Selon ceux qui enquêtent sur la mort d'Emanuela Ruggeri, le enfant de trente ans a trouvé sans vie la nuit dernière à Via Del Mandrione, dans le district de Tuscolano, d'un passeur – qui a donné l'alarme pourrait être lié. La femme, qui par le passé, consommait de l'héroïne et qui avait été sous traitement dans un SERD, avait disparu de Colli Aniene, à Rome, lundi dernier, peu après 20 heures. Le décès reviendrait au 15 juillet, le jour du dernier contact avec la mère, et se serait produit là où le cadavre a été trouvé. Pour rendre l'identification possible aujourd'hui, le 21 juillet, les documents qu'il avait avec lui, à côté du corps, il n'y avait que le sac sans téléphone portable et les tatouages.
Dans le dossier, lancé par le procureur du bureau du procureur de Rome, Giulia Guccione, et coordonné par le procureur adjoint Giuseppe Cascini, nous procédons à l'hypothèse du décès en conséquence d'un autre crime. Et les réponses sur les causes de décès sont attendues de l'autopsie confiée aux médecins légaux du Polyclinic Tor Vergata et à l'examen toxicologique. Dans l'intervalle, les enquêteurs analysent les images des caméras de surveillance vidéo.

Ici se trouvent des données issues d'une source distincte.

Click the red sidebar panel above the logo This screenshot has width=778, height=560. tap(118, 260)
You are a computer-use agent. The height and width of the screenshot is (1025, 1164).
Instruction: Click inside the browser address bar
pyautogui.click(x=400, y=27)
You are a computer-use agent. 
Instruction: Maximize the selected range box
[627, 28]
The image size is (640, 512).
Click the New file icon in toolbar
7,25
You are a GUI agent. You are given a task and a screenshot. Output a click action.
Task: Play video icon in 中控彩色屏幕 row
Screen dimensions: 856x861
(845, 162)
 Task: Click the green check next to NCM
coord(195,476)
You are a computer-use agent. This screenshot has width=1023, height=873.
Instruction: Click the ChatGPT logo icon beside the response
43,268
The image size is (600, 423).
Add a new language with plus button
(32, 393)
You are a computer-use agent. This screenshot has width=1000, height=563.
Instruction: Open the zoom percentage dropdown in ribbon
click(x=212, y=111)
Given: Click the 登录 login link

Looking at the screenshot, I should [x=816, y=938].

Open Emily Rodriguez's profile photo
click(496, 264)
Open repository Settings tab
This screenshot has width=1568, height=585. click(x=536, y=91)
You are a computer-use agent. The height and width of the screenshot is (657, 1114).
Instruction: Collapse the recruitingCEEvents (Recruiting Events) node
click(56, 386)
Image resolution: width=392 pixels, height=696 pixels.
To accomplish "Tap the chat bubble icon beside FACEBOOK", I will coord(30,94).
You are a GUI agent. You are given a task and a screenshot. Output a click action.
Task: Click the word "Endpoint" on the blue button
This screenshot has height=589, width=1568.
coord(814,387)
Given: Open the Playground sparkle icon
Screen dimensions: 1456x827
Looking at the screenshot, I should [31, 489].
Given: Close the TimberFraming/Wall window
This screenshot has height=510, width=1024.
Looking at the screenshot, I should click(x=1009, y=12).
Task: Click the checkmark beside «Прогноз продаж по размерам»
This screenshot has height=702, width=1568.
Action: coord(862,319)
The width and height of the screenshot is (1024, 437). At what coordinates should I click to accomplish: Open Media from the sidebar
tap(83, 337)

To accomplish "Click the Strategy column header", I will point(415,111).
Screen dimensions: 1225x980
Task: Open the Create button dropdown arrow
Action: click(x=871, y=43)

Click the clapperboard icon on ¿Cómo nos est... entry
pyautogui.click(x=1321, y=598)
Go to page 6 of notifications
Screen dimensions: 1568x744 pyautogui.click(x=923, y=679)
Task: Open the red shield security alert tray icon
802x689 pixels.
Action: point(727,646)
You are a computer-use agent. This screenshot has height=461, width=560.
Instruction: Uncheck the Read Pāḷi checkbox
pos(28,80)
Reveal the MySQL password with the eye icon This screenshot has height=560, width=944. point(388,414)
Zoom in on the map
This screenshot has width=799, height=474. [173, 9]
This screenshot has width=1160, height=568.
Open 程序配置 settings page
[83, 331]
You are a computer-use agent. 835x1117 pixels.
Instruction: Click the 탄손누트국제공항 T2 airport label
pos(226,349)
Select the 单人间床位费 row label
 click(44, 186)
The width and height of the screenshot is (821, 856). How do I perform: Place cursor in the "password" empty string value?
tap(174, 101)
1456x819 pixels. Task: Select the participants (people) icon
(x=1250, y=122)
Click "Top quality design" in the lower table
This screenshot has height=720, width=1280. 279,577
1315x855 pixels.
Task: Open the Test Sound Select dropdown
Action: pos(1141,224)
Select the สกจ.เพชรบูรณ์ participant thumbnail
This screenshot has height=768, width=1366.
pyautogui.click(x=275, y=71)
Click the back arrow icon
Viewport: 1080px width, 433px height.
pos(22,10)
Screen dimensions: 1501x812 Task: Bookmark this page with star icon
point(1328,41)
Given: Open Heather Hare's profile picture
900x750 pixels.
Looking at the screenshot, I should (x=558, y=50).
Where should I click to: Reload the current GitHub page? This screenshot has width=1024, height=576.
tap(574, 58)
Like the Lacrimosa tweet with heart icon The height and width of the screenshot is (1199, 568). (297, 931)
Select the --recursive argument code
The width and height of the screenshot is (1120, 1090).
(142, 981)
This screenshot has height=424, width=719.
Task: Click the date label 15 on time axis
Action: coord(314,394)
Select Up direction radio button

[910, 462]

La mère sur les réseaux sociaux avait lancé un attrait dramatique ces derniers jours. « Aidez-moi à la retrouver, elle a disparu: je suis une maman désespérée! » Il avait écrit.
« Hier, nous avions lancé le dernier appel », dit-il à l'Adnkronos Massimiliano Umberti, président de la mairie IV. « Je n'aurais jamais pensé qu'il n'y aurait pas eu d'autres. Découvrir que le corps trouvé hier appartient à la« notre »Emanuela Ruggeri, nous a tous frappés, en tant que communauté, et nous resserrons la douleur de la famille».